Kejaksaan Agung RI (Kejagung) melalui Tim Pengawal dan Pengamanan Pemerintah dan Pembangunan (TP4) belum bisa melakukan kegiatan pengawalan dan pengamanan pengelolaan dana desa.

Sebab, kata Jaksa Agung Muda Intelijen (Jamintel) Kejagung Adi Toegarisman, hingga saat ini belum ada permintaan untuk melakukan kegiatan tersebut.

Nota kesepahaman (MoU) untuk pengawalan dana desa antara Kejagung dan Kementerian Desa, Pembangunan Daerah Tertinggal, dan Transmigrasi pun belum terbentuk.

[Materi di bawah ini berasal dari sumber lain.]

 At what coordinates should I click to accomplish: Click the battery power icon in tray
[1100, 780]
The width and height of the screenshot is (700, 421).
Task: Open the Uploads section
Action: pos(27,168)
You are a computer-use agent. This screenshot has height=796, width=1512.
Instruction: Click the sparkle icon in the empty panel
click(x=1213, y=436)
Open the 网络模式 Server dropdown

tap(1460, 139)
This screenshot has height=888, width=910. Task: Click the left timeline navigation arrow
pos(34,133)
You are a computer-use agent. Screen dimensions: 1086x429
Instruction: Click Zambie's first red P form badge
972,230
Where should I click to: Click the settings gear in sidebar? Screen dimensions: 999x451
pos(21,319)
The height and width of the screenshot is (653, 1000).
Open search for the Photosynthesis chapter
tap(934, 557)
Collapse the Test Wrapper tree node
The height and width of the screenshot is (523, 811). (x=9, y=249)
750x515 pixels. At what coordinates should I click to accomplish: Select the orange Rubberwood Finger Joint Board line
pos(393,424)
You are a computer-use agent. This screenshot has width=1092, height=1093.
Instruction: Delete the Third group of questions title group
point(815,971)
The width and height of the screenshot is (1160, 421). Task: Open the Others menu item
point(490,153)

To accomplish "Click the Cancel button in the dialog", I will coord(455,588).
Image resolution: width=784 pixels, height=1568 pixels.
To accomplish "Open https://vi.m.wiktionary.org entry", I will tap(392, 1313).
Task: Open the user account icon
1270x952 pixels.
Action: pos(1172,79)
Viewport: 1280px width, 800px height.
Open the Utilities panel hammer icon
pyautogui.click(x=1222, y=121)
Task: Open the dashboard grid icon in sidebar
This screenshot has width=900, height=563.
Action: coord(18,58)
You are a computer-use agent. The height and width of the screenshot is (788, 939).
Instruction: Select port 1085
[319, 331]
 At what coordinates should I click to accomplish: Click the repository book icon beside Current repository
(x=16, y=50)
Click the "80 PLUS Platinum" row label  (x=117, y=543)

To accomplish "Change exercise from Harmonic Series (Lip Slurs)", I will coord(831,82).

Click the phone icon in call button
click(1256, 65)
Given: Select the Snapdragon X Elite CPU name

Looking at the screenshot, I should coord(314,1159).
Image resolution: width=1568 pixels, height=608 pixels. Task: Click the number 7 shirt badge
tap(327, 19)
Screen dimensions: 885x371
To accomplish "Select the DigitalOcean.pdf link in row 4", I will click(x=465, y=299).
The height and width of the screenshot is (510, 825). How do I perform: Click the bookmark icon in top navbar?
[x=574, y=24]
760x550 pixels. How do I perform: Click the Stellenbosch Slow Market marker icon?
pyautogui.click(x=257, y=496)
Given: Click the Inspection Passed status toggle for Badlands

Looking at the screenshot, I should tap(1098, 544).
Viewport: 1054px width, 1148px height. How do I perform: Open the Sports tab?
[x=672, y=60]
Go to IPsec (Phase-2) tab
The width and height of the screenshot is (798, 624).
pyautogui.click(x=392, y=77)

"Kami beberapa waktu lalu memang akan MoU dengan Kemendes. Tetapi, belum. Jujur saja kami menunggu," kata Adi di Jakarta, Rabu (9/8/2017).

Menurut Adi, Sekjen Kemendes sudah beberapa kali bertandang ke Kejagung guna membahas rencana MoU pengawasan dana desa.

"Tetapi kan kelanjutannya belum ada dari mereka," imbuh Adi.

Sementara itu, permintaan pengawalan dan pengamanan kepada TP4 juga belum ada dari Kemendes. Padahal, menurut Adi, pihaknya sudah membuka kesempatan kepada Kementerian/Lembaga dan BUMN yang ingin kegiatannya dikawal TP4.

"Ternyata tidak semua (mengajukan permintaan). Itu kondisi riil yang ada," ucap Adi.

Terkait operasi tangkap tangan (OTT) oleh Komisi Pemberantasan Korupsi (KPK) di Kabupaten Pamekasan terkait dana desa, Adi yakin kasus korupsi tersebut tidak akan terjadi apabila ada pengawasan bersama.